Volatility has jumped in recent days following the Fed’s hawkish pivot, as traders question whether this year’s tech-fueled rally has sufficient momentum to extend further in a higher rates environment, despite a resilient US economy. Attention is now shifting to Friday’s personal consumption expenditures data for November, the Fed’s preferred measure of underlying inflation.
“It’s difficult to see where you get the upside surprise from,” Henry Allen, macro strategists at Deutsche Bank AG, told Bloomberg TV. “If the Fed does become more hawkish, we know those tech sector stocks are much more sensitive to rates. That’s potentially a real risk for that broader group and the broader equity market.”
The swaps market is implying between one and two quarter-point reductions for 2025, a decrease from a month ago when two cuts were fully priced.
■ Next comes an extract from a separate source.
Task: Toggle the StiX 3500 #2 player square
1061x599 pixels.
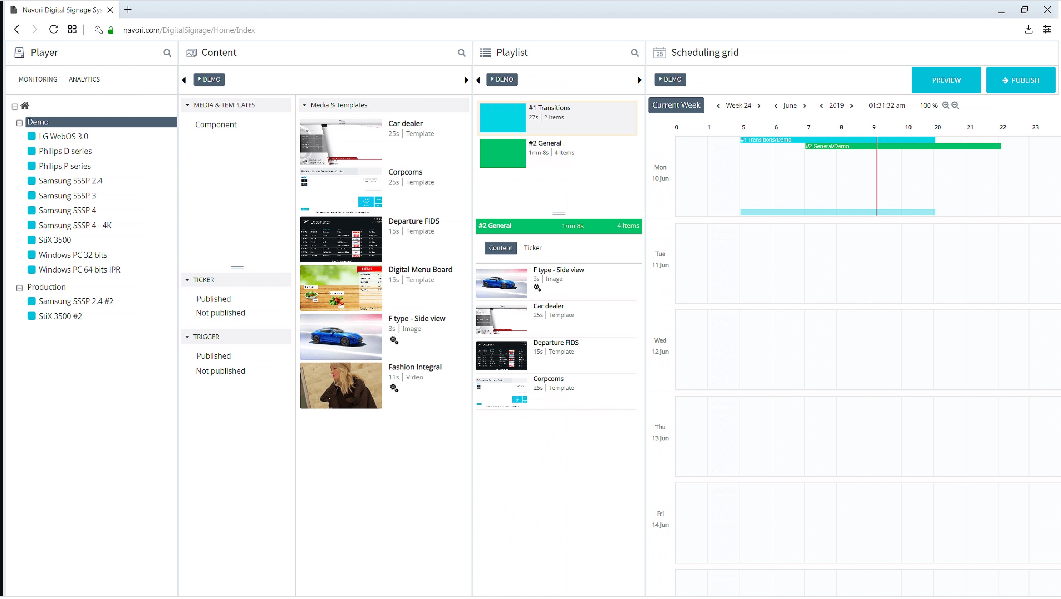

Treasuries were steady after the 10-year yield rose Thursday to 4.57%, a level last seen in May. A Bloomberg gauge for the dollar was on course for its best week in a month.
Concerns are also growing about the implications of the Republican-led House rejecting a temporary funding plan backed by President-elect Donald Trump on Thursday, with a US government shutdown looming in just over 24 hours.
The development can “inevitably increase the market volatility in the short term, especially after Fed’s hawkish pivot two days ago,” Jasmine Duan, a senior investment strategist at RBC Wealth Management Asia, told Bloomberg TV. Investors face risks from “potentially more sticky inflation and also the debt issue in the US,” she said.
Friday’s US options expiration, that has historically stoked turbulence, offers a final hurdle to end-of-year calm. The quarterly “triple-witching” will see some $6.5 trillion worth of options tied to individual stocks, indexes and exchange-traded funds fall off the board, this year’s largest, according to an estimate from derivatives analytical firm Asym 500.